Enfin, pouvez-vous décrire votre
rapport à ce pays: vous en êtes devenu un expert reconnu mais les
choses se sont mal passées, vous n’y êtes plus le bienvenu et vous avez
dû quitter El País en 2014, où travailliez depuis plus de trente années, en raison de pressions jugées insupportables par sa direction…
Début février 2014, la direction d’El País m’a
donné 72 heures pour que je laisse tomber la couverture du Maghreb et
que je rejoigne l’équipe des grands reporters du journal du dimanche. Je
travaillais au journal depuis plus de 30 ans et cela faisait 15 ans que
le m’occupais du Maghreb. Ma couverture de la région, excusez-moi
d’être un peu prétentieux, était jalonnée de scoops et jouissait d’une
bonne réputation au-delà des frontières de mon pays. J’ai répondu à la
direction en lui demandant de sauver un peu les apparences. Le
gouvernement du Maroc venait alors de me dénoncer auprès du procureur de
l’Etat en Espagne pour, tenez-vous bien, apologie du terrorisme car
j’avais placé et analysé sur mon blog à El País la première
vidéo sur le Maroc de la branche maghrébine d’Al-Qaïda. J’étais prêt à
changer d’affectation sans rouspéter quand la dénonciation marocaine
serait classée sans suite par le procureur. Cela s’est produit en juin
2014 car le droit procédural espagnol oblige le procureur à classer ou à
poursuivre dans un délai maximal de six mois. La direction du journal a
refusé, argumentant que l’équipe du dimanche avait un besoin urgent de
mes services. Je n’ai pas accepté et j’ai quitté le journal. Je sais
maintenant que ce qui a fait déborder le vase de la patience marocaine à
mon égard c’est la publication de deux articles, en 2013, un sur les
interminables vacances du roi – que la direction n’avait publié que sur
le site et non pas sur papier – et l’autre attribuant au palais la
responsabilité de la grâce royale octroyée par Mohamed VI au pédophile
espagnol Daniel Galván condamné à 30 ans au Maroc. Les autorités
marocaines ont, à ce que je sais, alors redoublé d’efforts auprès de
leurs interlocuteurs espagnols pour les convaincre d’insister auprès du
groupe de presse Prisa, qui publie El País, de se passer de mes
services. Ce fut chose faite en avril 2014. L’histoire ne s’est pas
arrêtée là. Les avocats du Maroc n’ont pas lâché prise pendant des
années. J’ai eu aussi quelques mésaventures sur les réseaux sociaux,
dans un restaurant, toutes dénoncées auprès de la police espagnole, et
finalement les choses se sont calmées. Des institutions proches du
ministère des Affaires étrangères espagnol m’ont depuis fermé leurs
portes. Elles doivent considérer que ma présence à certains de leurs
débats ou conférences risque d’incommoder les participants marocains.

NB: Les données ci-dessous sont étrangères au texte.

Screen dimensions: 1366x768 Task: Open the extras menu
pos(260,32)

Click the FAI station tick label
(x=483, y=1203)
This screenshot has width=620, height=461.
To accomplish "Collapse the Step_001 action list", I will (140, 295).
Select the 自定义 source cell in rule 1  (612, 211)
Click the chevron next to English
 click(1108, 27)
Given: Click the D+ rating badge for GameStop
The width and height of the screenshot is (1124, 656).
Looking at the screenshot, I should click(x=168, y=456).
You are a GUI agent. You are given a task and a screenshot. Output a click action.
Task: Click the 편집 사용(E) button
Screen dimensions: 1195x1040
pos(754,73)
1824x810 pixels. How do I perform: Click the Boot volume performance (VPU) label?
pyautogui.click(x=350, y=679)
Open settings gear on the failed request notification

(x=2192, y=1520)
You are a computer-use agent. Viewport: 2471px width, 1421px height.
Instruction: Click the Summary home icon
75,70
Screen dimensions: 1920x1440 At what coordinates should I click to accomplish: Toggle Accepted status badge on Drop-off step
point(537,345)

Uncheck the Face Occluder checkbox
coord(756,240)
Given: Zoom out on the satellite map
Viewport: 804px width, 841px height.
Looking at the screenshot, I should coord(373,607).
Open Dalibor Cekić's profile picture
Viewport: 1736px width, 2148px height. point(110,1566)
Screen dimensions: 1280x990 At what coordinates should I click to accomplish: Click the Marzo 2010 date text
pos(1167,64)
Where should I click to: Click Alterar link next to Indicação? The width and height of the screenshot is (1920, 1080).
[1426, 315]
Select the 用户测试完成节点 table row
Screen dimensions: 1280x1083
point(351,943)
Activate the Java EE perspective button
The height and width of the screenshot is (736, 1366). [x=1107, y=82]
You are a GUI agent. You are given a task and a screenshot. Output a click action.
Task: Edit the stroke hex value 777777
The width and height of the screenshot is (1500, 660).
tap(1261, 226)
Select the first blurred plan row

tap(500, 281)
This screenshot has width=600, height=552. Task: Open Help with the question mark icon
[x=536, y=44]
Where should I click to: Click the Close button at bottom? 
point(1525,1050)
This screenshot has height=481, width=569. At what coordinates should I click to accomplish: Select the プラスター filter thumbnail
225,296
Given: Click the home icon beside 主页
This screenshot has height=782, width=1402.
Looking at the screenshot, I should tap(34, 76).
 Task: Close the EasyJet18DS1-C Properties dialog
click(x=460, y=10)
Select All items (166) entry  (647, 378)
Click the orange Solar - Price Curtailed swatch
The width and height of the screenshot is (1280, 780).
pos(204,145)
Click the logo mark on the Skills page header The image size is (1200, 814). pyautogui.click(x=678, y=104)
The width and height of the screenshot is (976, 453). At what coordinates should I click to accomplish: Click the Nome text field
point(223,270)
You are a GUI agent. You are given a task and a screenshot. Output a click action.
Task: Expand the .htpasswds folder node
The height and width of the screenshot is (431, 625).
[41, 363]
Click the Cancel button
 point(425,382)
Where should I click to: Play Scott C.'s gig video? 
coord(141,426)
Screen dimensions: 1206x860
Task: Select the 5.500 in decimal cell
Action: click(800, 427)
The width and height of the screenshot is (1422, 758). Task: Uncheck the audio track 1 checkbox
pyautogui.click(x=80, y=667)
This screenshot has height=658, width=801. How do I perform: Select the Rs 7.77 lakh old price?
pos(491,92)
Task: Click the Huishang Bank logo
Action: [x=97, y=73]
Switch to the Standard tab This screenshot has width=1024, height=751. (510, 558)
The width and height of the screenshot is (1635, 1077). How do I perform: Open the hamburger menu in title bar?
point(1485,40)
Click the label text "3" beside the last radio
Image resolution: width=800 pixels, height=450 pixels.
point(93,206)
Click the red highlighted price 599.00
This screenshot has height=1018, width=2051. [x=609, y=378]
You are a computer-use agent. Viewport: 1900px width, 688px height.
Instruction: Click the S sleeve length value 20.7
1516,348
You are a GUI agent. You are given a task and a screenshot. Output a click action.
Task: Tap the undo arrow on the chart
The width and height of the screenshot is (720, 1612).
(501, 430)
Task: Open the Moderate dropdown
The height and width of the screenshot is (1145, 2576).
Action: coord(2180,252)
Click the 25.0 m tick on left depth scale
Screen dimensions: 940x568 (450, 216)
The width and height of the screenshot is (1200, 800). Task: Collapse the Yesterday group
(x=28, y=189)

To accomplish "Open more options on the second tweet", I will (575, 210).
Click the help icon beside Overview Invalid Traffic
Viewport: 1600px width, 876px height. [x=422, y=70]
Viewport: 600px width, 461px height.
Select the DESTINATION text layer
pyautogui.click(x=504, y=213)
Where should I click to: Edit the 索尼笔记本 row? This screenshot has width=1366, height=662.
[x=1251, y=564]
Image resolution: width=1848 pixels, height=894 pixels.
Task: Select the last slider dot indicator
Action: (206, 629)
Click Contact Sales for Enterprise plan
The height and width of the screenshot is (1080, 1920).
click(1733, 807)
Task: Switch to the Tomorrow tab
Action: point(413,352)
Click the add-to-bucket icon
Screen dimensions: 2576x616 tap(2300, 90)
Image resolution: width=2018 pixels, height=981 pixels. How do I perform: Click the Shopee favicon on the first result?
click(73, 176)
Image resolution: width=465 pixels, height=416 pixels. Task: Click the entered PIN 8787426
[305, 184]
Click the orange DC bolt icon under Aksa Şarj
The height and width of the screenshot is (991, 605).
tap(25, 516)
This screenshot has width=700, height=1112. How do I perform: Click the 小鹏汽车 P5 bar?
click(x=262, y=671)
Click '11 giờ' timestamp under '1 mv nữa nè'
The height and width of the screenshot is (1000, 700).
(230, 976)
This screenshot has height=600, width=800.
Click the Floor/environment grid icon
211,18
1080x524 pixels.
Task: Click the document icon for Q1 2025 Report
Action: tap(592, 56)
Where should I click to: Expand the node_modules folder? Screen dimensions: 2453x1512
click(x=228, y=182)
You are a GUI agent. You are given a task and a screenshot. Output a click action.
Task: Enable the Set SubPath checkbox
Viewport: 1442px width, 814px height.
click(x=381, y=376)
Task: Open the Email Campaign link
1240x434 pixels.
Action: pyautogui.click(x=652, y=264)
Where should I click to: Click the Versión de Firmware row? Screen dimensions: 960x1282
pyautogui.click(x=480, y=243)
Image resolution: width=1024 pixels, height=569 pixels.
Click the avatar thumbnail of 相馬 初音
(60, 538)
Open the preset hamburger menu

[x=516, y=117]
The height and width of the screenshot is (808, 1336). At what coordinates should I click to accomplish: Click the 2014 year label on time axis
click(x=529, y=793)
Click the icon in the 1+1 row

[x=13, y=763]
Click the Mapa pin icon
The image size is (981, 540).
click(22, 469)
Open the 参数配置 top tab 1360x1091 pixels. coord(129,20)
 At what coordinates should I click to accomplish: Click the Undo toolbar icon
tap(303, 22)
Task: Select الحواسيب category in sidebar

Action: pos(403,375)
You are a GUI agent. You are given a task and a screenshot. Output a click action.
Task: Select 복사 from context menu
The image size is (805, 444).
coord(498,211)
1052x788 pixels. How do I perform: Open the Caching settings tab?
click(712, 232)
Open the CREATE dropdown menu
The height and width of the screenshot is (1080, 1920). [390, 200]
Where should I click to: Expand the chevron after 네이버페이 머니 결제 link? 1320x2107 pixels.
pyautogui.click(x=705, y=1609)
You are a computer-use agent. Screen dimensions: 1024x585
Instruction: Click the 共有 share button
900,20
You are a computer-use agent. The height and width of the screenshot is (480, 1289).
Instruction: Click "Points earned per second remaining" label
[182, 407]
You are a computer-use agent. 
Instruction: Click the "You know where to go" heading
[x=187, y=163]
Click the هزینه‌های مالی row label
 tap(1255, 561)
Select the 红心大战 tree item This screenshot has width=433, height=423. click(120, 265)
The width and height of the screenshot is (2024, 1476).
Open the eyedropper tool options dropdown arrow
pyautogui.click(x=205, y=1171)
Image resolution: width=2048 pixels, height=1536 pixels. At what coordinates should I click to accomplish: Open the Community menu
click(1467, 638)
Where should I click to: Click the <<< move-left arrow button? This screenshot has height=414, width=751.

C’est quand même paradoxal que, à quelques jours d’intervalle à la fin
de l’hiver dernier, je donne une conférence à l’Ecole normale supérieure
de Paris et que le Real Instituto Elcano, le plus important
«think-tank» espagnol, organise un séminaire sur le Maroc sans même
m’inviter dans le public.
Propos recueillis le 3 août 2018 par BAUDOUIN LOOS
*Un esprit libre
Ignacio Cembrero est né en 1955. Il
passe son adolescence à Bruxelles avant d’aller à Paris pour faire
Science-Po et des études de journalisme, entre autres. Il a travaillé
pendant plus de trente ans à El País, le plus grand quotidien
espagnol, pour qui il a été correspondant au Moyen-Orient et à
Bruxelles. De 1999 à 2014, il y couvre surtout le Maroc dont il devient
“le” spécialiste. Parti en 2014 après une crise avec son éditeur créée
par le Maroc, il collabore brièvement avec El Mundo. Il écrit actuellement surtout pour El Confidencial, sorte de Mediapart espagnol. Il a écrit plusieurs essais, donne des conférences et participe à des débats télévisés.